An excess of fructan (just like an excess of starch) in your horse can lead to different problems. Firstly, as it is energy in the form of sugar, too much fructan can lead to your horse gaining weight. In addition, in horses with metabolic problems such as Cushing's syndrome or equine metabolic syndrome, high fructan levels can lead to laminitis. This condition is often quite recognisable with horses carrying their weight on their hindquarters.

Adapting the ration when the horse is grazing

When the horse is going to have access to grass (daily or for a few hours during the day), the grass intake must be managed as a new food in the ration. We have seen that this grass is made up of sugars, but also of proteins, minerals, vitamins and trace elements. It will therefore be important to adjust the intake of hay, concentrates and possibly the mineral and vitamin supplements according to the quantity (and quality) of grass ingested by your horse.

As far as forage is concerned, you will have to adjust the dry forage intake according to the time spent grazing. For horses that do not go outside continuously and still receive dry feed, we recommend that you put it in before going out. This will allow the horses to eat before they go out and will prevent them from overeating grass when they go out out.

## AIM OF THE EXERCISE
Answer these questions from the text on feeding grazing horses:
(a) In which horses can high fructan levels lead to laminitis?
(b) Besides sugars, what does the text say grass is made up of?
(c) When should dry feed be given to horses that do not go outside continuously?

Stored entries
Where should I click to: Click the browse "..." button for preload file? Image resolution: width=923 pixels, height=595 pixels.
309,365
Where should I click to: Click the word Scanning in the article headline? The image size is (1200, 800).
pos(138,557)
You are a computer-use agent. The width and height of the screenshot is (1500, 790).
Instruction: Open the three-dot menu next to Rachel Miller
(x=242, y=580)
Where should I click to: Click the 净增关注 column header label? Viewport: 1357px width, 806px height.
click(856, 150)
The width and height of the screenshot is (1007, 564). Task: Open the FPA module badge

## SOLUTION FOR THIS TASK
(a) Horses with metabolic problems such as Cushing's syndrome or equine metabolic syndrome.
(b) Proteins, minerals, vitamins and trace elements.
(c) Before they go out.